Laser scanning microscopy (LSM), also known as confocal LSM, is a valuable tool for obtaining high spatial resolution and three-dimensional (3D) reconstruction of specific fluorescently labelled structures at the light microscopic level [1]. During the past few years it has emerged as the standard imaging method to characterise cellular morphology and structures in static and living samples. LSM combined with digital image restoration provides a powerful instrument to analyse cellular architecture, expression of specific proteins, and interactions of various cell types, thus defining valid criteria for the optimisation of cell culture models [2].
The immense potential of nano-sized particles (NPs; 1-100nm) for diagnostic and therapeutic applications stands in sharp contrast to a growing number of critical reports regarding their potential toxicity [3]. In order to understand how NPs interact with cellular systems, potentially causing adverse effects, their detection and localisation within cells is of central importance. Once intracellular NPs are identified, their distribution in different cellular compartments, such as endosomes, lysosomes, mitochondria, the nucleus or cytosol, may also provide some indications as to any potential toxicity.

Due to the small size of NPs, their intracellular identification is demanding and time consuming. For the detection of both fluorescent and/or electron dense NPs, light and transmission electron microscopy methods can be applied [4].

Transmission electron microscopy with a resolution range from Ångström to nm is the method of choice for detection of electron dense NPs. But, in addition to complex and long sample section preparation, stereological approaches are required to understand the 3D distribution of NPs within a defined reference volume [5].
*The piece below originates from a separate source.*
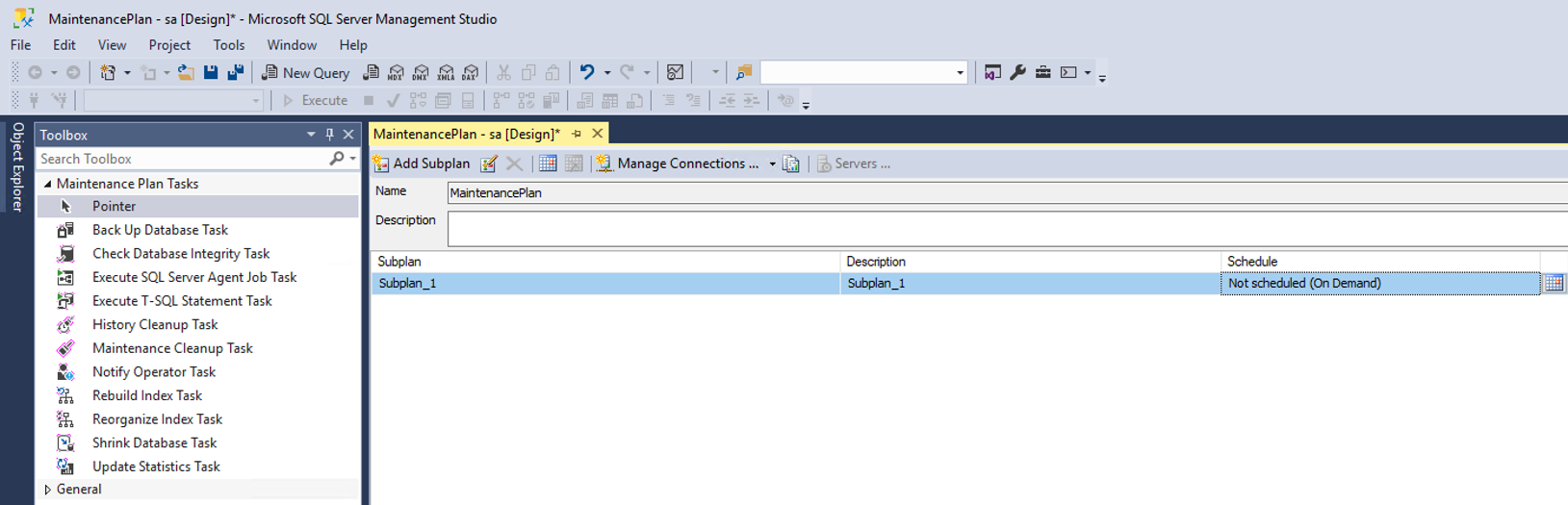Open the Tools menu
The image size is (1568, 505).
click(x=228, y=45)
During the last years many new NPs labelled with fluorophores or with fluorescence specificity have been introduced, such as semiconductor nanocrystals (i.e. quantum dots) that are robust and bright light emitters [6]. Another very promising technique is the design of the so-called core-shell NPs with fluorophores embedded in their shell [7]. Such fluorescently labelled NPs can be visualised by LSM combined with digital image restoration to analyse their intracellular localisation. However, it is important to understand that in LSM the resolution is limited to 200 nm and 500-900 nm in the lateral and axial dimensions, respectively, though de-convolution algorithms may increase the resolution 2-3 fold [8]. Nevertheless, considering the possibility to visualise the uptake of fluorescently labelled NPs into living cells or to perform colocalisation studies with fluorescently labelled organelles in 3D objects (fixed or living cells) [9], LSM provides an excellent tool to gain new insights into NP-cell interactions and NP uptake mechanisms.
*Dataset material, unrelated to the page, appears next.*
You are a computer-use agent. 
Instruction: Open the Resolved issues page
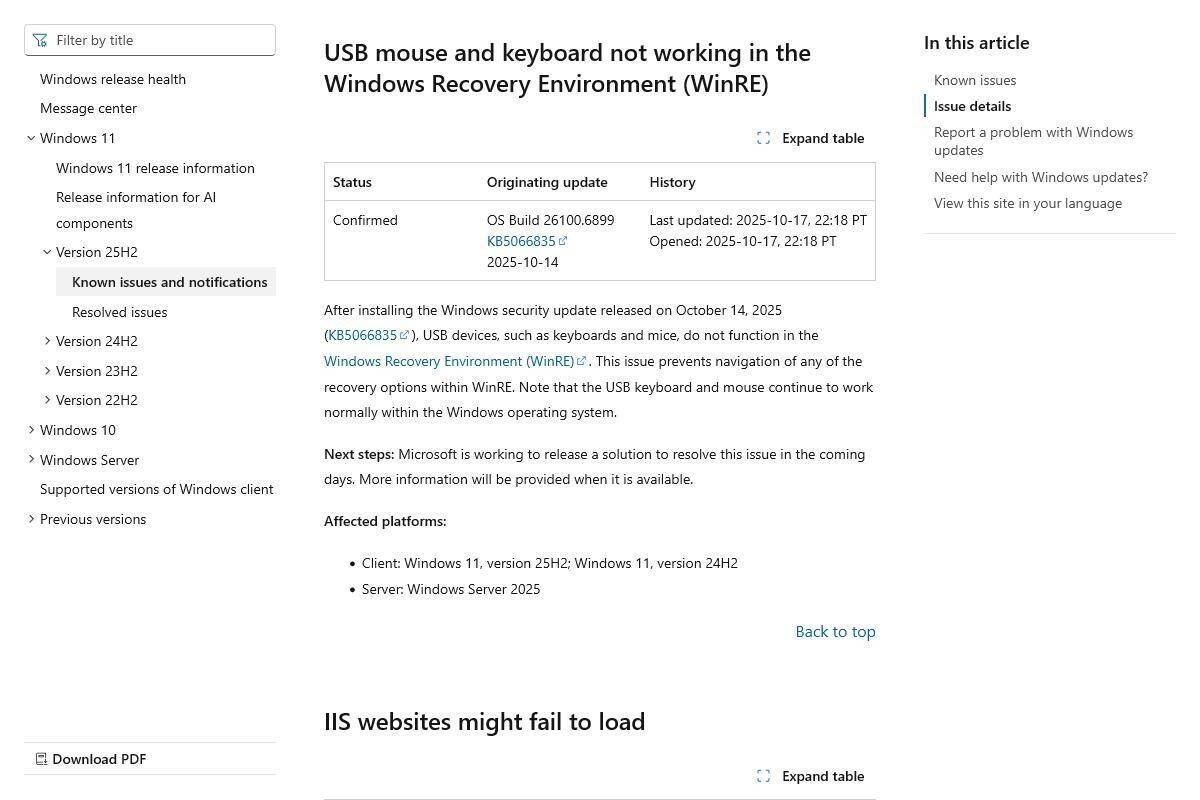coord(119,312)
SPIONS Preparation and Visualisation Method

We have used super-paramagnetic iron oxide NPs (SPIONS) coated with poly(vinylalcohol) and vinyl alcohol/vinyl amine co-polymer. Essentially, the particles consist of an iron oxide core coated with a hydrophilic polymer shell to which the fluorescence dye Oregon green has been covalently coupled (fig. 1A Inset) [7]. Since one of our research focuses is to understand how SPIONS affect the human immune system, we have investigated particle interactions with dendritic cells, known to be the one of the key immune competent cells in the human body. Human monocyte-derived dendritic cells (MDDC) were cultured as described [10]. It is possible to visualise SPIONS by cryo-transmission electron microscopy (fig. 1A), however, since SPIONS do not have such an electron dense core as, for instance, gold NPs [5], determining their localisation inside cells without any time consuming and technically difficult methods, such as electron energy loss spectroscopy to identify a certain element [4], is difficult to assess. Therefore, LSM was performed on MDDC to characterise uptake, intracellular localisation and the association of SPIONS with the endosomal compartment. For this approach MDDC were treated with SPIONS at different concentrations (10 µg/mL and 20 µg/mL) during 4 hours and subsequently incubated with Transferrin Alexa 633 (100µg/mL; endosomes) for 20 minutes. Thereafter, cells were fixed and the cytoskeleton stained with Phalloidin-Rhodamine and the cell nuclei with DAPI as described [10].